Background. The pathogenesis of cyclosporine A (CsA)-induced nephrotoxicity has been known to be secondary to hemodynamic changes, but increasing evidence indicates that CsA has a direct toxicity to renal tubular cells, leading to their apoptosis and tubulointerstitial fibrosis. This study evaluated the mechanism for CsA-induced tubular cell apoptosis, tubulointerstitial fibrosis and its associated proteins, and the therapeutic effects of a-melanocyte-stimulating hormone (MSH) on them.

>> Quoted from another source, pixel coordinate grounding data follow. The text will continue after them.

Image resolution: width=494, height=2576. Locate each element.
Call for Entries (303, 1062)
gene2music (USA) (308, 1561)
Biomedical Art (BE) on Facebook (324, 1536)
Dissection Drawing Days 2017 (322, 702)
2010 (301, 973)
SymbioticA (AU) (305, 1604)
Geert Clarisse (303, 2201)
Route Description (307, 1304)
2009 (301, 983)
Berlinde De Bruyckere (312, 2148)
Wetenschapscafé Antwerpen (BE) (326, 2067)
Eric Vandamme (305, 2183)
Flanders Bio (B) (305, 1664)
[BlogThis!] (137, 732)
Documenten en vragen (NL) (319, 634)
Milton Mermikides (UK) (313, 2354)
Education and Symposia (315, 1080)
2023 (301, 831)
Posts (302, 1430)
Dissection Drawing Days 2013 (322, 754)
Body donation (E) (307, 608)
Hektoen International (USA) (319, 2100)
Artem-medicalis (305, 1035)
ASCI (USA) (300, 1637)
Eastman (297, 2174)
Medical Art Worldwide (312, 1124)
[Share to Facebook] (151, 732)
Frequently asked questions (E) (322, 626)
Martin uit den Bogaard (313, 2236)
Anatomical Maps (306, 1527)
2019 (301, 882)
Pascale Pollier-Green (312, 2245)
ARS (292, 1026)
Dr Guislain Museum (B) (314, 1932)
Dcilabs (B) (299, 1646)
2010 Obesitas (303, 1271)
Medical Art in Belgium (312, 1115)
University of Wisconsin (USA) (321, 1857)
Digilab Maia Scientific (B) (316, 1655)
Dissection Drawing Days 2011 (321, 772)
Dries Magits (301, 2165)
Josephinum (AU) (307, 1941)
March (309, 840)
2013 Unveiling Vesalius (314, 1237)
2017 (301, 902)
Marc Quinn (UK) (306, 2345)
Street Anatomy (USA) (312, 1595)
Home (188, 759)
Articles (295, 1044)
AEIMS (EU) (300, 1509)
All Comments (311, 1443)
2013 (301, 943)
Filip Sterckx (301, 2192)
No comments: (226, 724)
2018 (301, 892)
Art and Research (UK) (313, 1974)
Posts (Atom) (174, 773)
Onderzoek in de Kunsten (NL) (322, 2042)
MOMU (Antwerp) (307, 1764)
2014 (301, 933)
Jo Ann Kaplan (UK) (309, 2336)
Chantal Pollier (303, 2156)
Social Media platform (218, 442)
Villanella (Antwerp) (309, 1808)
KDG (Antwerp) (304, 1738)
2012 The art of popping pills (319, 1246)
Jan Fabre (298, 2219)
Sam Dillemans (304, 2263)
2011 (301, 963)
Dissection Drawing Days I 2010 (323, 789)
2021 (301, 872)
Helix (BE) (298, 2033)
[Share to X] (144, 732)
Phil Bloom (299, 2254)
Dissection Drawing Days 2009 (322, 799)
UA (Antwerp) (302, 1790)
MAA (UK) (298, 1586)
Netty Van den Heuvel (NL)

Methods. Male Sprague-Dawley rats fed with a low-sodium diet were divided into three treatment groups: group A (vehicle-injected group), group B (CsA 15 mg/kg-injected group), and group C(CsA+ alpha-MSH-injected group). After 42 days, creatinine clearance; blood CsA level; apoptosis; inflammation and tubulointerstitial fibrosis in renal tissue; and the expression of Bax, Bcl(2), Fas, FasL, and transforming growth factor (TGF)-beta protein were determined. Results. CsA-induced tubular cell apoptosis; cellular infiltration; and increase of Fas, Bax, TGF-beta protein expression with significant tubulointerstitial fibrosis, and reduced Bcl(2) protein expression. alpha-MSH treatment prevented the Bax and TGF-beta protein increase and induced Bcl(2) protein increase, together with reduction of apoptosis, inflammation, and tubulointerstitial fibrosis. Conclusions. These findings suggest that chronic CsA nephrotoxicity is related to Bax and Bcl(2)-related apoptosis pathways, and that alpha-MSH can attenuate the CsA-induced tubulointerstitial fibrosis as well as tubular cell apoptosis.